Ich halte die (auch militärische) Unterstützung des Aufstands der irakischen Völker für geboten. Jedoch ziemt es sich nicht, daß gerade die Leute, die Saddam Hussein in Kuwait gewähren lassen wollten, es jetzt den Alliierten ankreiden, daß — wie von der „Friedensbewegung“ gefordert — sie den Waffenstillstand halten und daß alliierte Unterstützung für den Aufstand sich auf wenige Hilfsgüter und nur teilweise gewährte Zuflucht beschränkt.

Ich begrüßte es, wenn die Alliierten Waffen an die Kurden lieferten — aber dann Panzer und keinen Pipifax, der gegen die Panzer der „Republikanischen“ Garde nicht standhalten kann. Wenn sie sich nicht „einmischen“ wollen, dann sollten sie mindestens jedes aufsteigende irakische Flugzeug als Waffenstillstandsbruch abschießen.

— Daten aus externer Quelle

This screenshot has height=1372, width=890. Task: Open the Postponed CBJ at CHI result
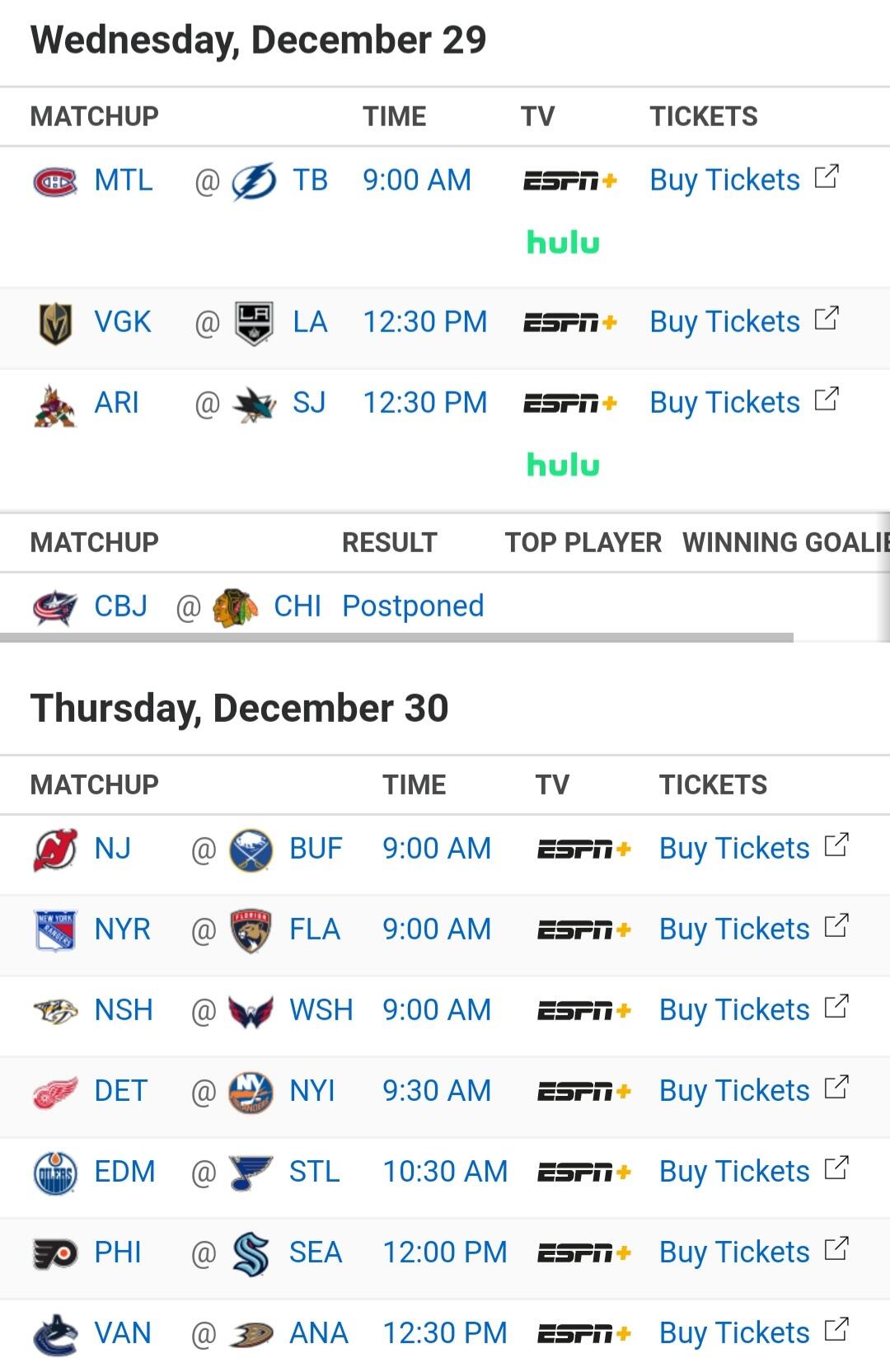pyautogui.click(x=413, y=606)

Doch wenn die Alliierten nichts weiter tun, als einen Teil der Flüchtlinge aufzunehmen, wenn sie sich damit zufriedengeben, Saddam Husseins Träumen vom panarabischen Faschismus ein Ende gesetzt zu haben, wenn sie das aus Eigeninteresse gemacht haben? Dann haben sie immer noch mehr für die Aufständischen getan als diejenigen, die meinten, man können einem Saddam Hussein beikommen, indem man sich mit ihm nur von Herz zu Herz ausspricht.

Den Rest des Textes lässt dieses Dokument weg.